Becoming someone else or forcing oneself to be someone else often becomes a defense mechanism to cover up feelings of inferiority, especially when we feel inadequate compared to others. Although it might seem cool and epic, over time, we lose our authenticity. As our producer, Ines, puts it, when we start losing our authenticity, we feel stuck and unable to move forward. If we completely become someone else, what is our purpose then? This film is a personal reflection for me, as I have experienced something similar. In such situations, support from friends who remind us of our unique journey and process becomes crucial. Everyone has different experiences and paths, so why try to imitate others? Football, especially in local matches, provides an interesting landscape with its wildness, ambition, and strong friendships, aligning with the film’s message. We aim to present an over-the-top, fantastical, and slightly wacky visual and narrative style that reflects the essence of local football matches and the message we want to convey.
PRODUCER’S STATEMENT:
Film ini merupakan tribut untuk tontonan masa kecil kita tentang permainan sepak bola tarkam (tarung kampung) yang sewaktu dulu mengajarkan kita bahwa perjuangan untuk meraih impian menjadi pemain sepak bola sangatlah sulit. Sepak bola menjadi opsi yang tepat untuk merepresentasikan impian. Film ini juga merepresentasikan pengalaman kita berdua dalam usaha mengejar mimpi, yang sering kali berujung pada kekecewaan. Pengalaman ini menyadarkan kita bahwa tidak ada manusia yang 100% sama, dan setiap orang memiliki kapabilitas dan keunggulan masing-masing—hal yang mungkin tidak kita sadari, tetapi orang lain bisa melihatnya. Film ini menggunakan cardboard manusia sebagai gaya bercerita tentang isu ini, sekaligus menjadi metafora dari ketidakmampuan manusia yang terobsesi untuk menjadi orang lain, sehingga merasa terjebak (stuck).

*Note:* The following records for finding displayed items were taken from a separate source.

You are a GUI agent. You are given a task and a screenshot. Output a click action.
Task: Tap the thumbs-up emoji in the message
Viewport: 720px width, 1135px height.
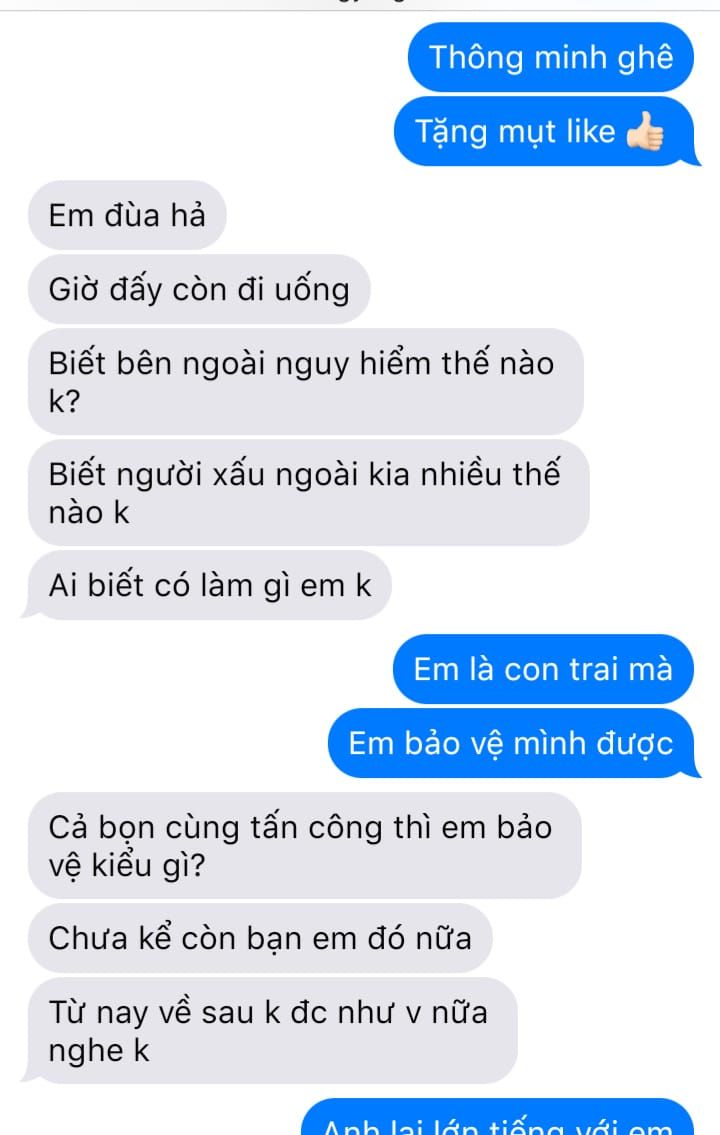click(x=645, y=131)
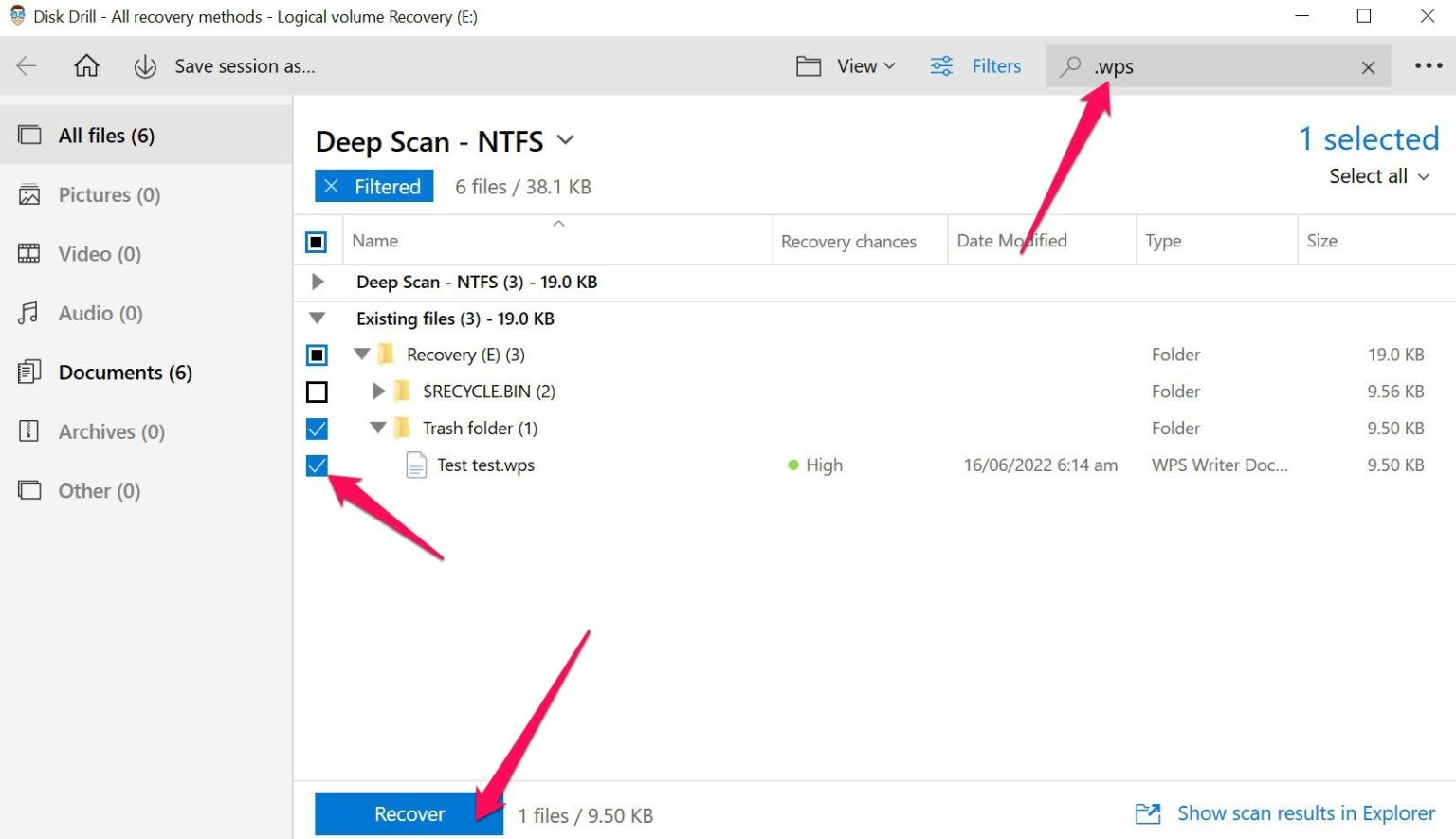
Task: Collapse the Deep Scan - NTFS heading dropdown
Action: point(565,139)
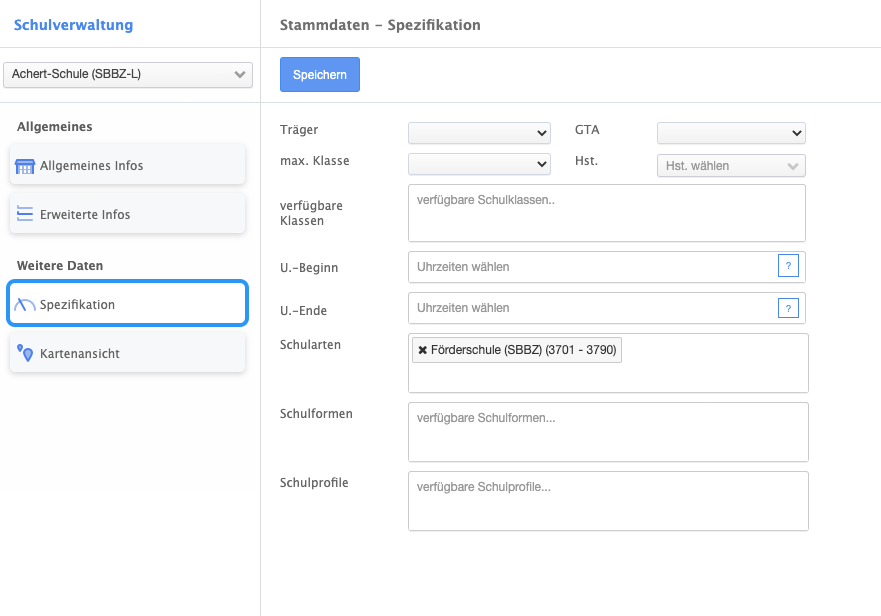Click the Spezifikation gauge icon

tap(26, 304)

Film ini mengusung gaya visual dengan efek VFX dan juga menggunakan lanskap sepak bola tarkam dari kota Malang. Meskipun menggunakan gaya bercerita visual yang absurd, dunia dalam film ini, termasuk karakternya, memiliki ambisi yang menghidupkan film ini.
This film is a tribute to our childhood memories of watching local football matches (tarkam), which taught us that the struggle to achieve the dream of becoming a football player is incredibly difficult. Football serves as the perfect representation of dreams. This film also reflects our shared experiences in pursuing dreams, which often end in disappointment. These experiences have made us realize that no two people are exactly alike, and everyone has unique capabilities and strengths—things we may not recognize, but others can see. The film uses human cardboard as a storytelling device for this issue, serving as a metaphor for the inability of those obsessed with becoming someone else, leaving them feeling stuck.
The film embraces a visual style with VFX effects and uses the landscape of local football matches in Malang. Despite its absurd visual storytelling, the world within this film, including its characters, is driven by ambitions that bring it to life.